Well, I will say that the concept of intrinsic value used to be a lot easier because there were all kinds of stocks that were selling for 50 percent or less of the amount at which you could have easily liquidated the whole corporation if you owned it.
Indeed in the history of Berkshire Hathaway, we bought things at 20 percent of their liquidating value. And in the old days, the Ben Graham followers could run their Geiger counters over corporate America, and they could spill out a few things.
Well, no matter how bad the management, if you’re buying it for fifty percent of asset value or thirty percent or so, you have a lot going for you.
And as the world is wised up and as stocks have behaved so well for people that stocks generally have gone to higher and higher prices.
That game gets much harder: now to find something at a discount from intrinsic value. Those simple systems ordinarily don’t work. You’ve got to get into Warren’s kind of thinking, and that is a lot harder.
I think Charlie Munger had a valid point. The situation has even worsened. We have a much better information situation today. The Internet enables us to record information in real-time. It is, therefore, difficult, especially as a private investor, to have more details than the broader market. So you can assume that everything is now priced in the share price before you take a look at a company.
Another question is whether this price can still differ from the intrinsic value. Warren Buffett still thinks it’s possible. He is right when he says that in retrospect, everything always seems easier than it was.
Charlie talks about liquidity value not talking about closing up the enterprise. He’s talking about what somebody else would pay for that stream of cash too.
I would also agree that almost at any time over the last 40 years that we’ve been up on a podium, we would have said it was much harder in the past.
Warren Buffett, on the other hand, is tormented by entirely different problems, namely the sheer size of Berkshire Hathaway.
But it is harder now. It’s way harder…. The part of it being harder now too is the amount of capital we run. If we were running a hundred thousand dollars, our prospects for returns would be … considerably better than they are running Berkshire.
It’s just; it’s very simple. Our universe of possible ideas would expand by a huge factor.
We are looking at things today that by their nature a lot of people are looking at. And there were times in the past when we were looking at things that very few people were looking at.
But there were other times in the past when we were looking at things where the whole world was just looking at kind of crazy and that that’s a decided help.
However, this is not a problem that you have as a private investor, so you should not worry about such issues. I also believe that there will be undervalued stocks as long as there are human investors in the stock markets. As long as this is the case, the daily emotions will determine the development of the share prices.

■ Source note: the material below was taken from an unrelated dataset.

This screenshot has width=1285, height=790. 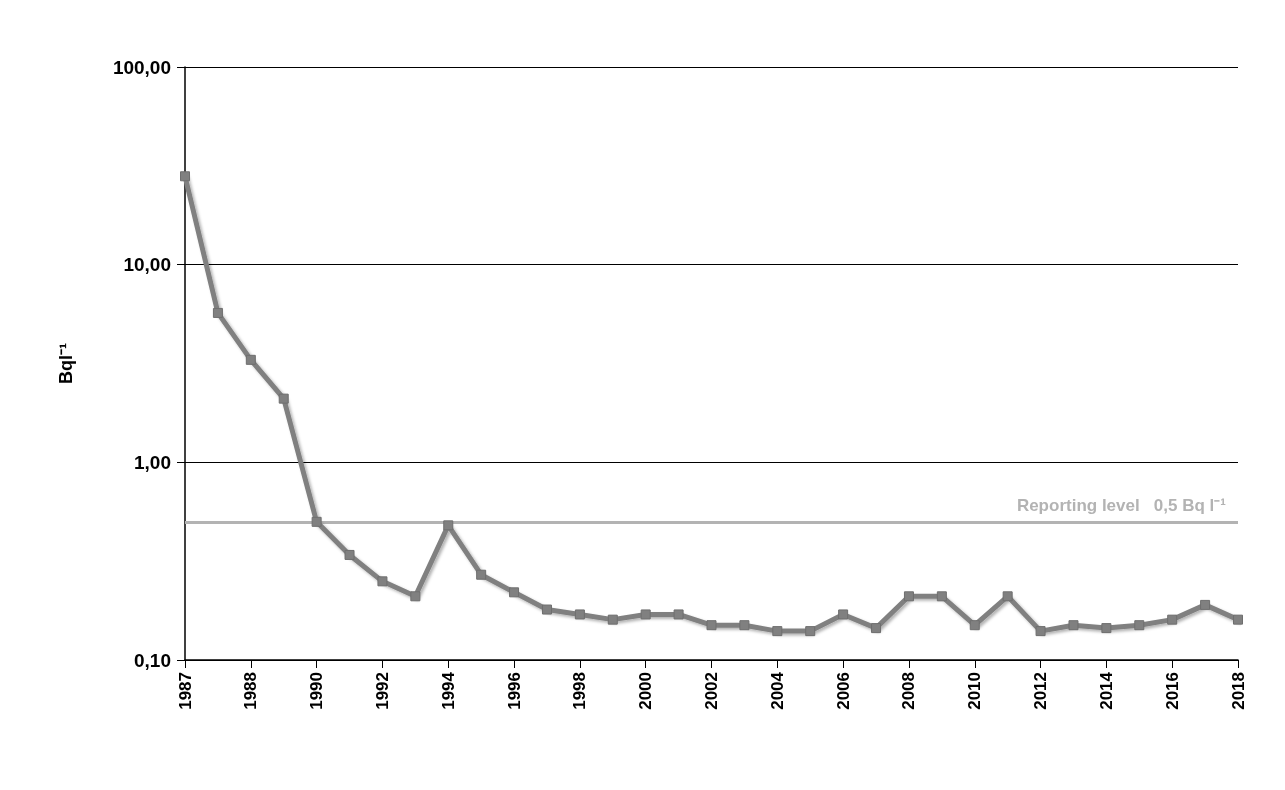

Accordingly, there will continue to be opportunities for shareholders to stubbornly invest in excellent companies and benefit from their business development over the long term. The art is just to find these companies. This was the case in the past and still applies today.
Interesting article, thank you!
I wonder – which Berkshire Hathaway Annual meeting was this taken from – which year was this?
Many thanks for coming by ethan!
Unfortunately, I could not verify the year of the meeting. Nevertheless, it must have been in the late 1990s, perhaps in 1997 or 1998.